Yüzünüze çaaat diye çarpıyor değil mi?

Normalde hiç tanımadığınız insanlarla kırk yıllık ahbap gibi sohbet edebiliyorsunuz örneğin. Fenalaşan biri varsa, hiç düşünmeden çantanızdaki suyu uzatıyorsunuz değil mi? Ürkmüş görünen bir çocuğa “Annen nerede yavrum senin? “ diye soruyorsunuz hemen. Korkudan arabanın tekerleğine saklanmış bir yavru kedi için koca koca adamlar trafiği durdurup arabanın altına yatabiliyorsunuz. Kimse de korna çalmadan o kedicik oradan sağ salim çıksın diye beklenebiliyor üstelik. Çarşıda pazarda yabancı yok artık. Herkes sanki en son dün muhabbet etmiş gibi sohbete girebiliyor, “Ne biçim salladı di mi ?”

E salladı birader. Salladı güzel kardeşim.

Birbirimize dönüp bakmamız, göz göze gelmemiz için ille sallaması mı gerekiyor?

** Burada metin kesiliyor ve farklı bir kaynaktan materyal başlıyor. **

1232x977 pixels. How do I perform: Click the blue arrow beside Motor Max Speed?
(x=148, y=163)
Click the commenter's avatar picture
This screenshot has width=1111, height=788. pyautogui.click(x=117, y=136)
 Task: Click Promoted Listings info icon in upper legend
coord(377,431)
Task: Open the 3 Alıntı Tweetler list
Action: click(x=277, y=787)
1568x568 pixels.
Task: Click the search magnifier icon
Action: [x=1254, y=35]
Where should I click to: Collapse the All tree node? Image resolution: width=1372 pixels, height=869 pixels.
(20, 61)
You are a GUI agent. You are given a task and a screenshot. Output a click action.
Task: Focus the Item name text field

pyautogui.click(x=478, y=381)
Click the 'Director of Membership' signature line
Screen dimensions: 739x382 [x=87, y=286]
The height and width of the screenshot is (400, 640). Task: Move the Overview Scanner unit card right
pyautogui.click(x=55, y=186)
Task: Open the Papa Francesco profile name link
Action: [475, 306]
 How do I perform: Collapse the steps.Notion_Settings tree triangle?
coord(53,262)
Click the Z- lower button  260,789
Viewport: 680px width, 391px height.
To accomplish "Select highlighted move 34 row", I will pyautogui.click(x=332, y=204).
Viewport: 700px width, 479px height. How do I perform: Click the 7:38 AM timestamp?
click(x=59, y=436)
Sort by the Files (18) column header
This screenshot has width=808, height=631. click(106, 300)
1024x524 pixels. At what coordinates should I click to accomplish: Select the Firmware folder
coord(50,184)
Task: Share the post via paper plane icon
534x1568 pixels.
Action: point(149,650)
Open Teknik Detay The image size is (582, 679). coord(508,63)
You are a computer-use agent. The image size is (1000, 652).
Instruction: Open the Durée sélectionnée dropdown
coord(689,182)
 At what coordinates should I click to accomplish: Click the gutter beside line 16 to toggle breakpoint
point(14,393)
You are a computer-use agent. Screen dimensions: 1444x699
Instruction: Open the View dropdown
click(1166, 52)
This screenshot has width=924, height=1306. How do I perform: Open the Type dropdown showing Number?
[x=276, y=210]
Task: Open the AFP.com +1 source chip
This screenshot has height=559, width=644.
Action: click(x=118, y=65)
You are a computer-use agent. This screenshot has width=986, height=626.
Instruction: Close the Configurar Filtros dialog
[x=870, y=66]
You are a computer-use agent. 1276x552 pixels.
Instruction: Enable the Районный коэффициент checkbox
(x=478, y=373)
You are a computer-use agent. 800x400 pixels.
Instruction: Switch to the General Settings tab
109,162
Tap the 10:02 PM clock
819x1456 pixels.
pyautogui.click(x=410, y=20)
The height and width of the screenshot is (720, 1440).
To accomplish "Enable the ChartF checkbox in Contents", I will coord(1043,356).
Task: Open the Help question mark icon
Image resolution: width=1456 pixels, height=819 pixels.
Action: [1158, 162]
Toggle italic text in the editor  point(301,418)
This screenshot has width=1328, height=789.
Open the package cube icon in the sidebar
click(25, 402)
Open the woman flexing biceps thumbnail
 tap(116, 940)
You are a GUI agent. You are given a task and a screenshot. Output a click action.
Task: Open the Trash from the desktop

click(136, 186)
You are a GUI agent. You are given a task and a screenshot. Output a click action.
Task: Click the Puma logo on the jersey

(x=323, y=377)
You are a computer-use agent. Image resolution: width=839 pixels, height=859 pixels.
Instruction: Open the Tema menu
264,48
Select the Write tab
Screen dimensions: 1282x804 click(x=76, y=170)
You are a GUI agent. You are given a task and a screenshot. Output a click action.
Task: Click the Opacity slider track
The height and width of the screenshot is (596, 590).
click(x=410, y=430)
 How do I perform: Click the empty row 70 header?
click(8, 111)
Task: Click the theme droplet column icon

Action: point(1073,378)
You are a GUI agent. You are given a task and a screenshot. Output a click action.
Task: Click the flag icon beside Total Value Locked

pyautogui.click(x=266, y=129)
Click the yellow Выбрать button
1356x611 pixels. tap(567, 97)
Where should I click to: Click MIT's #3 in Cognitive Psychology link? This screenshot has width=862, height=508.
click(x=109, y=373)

Sen asıl bunu sor kendine.

Bir de lütfen “Bu millet adam olmaz” deme emi?

Diyorken kendine de hakaret ediyorsun çünkü.

Bu milletin özünün güzelliği ne yazık ki en çok böyle kriz zamanlarında çıkar.

Dilerim anlamak için sallanmayı beklemeyiz.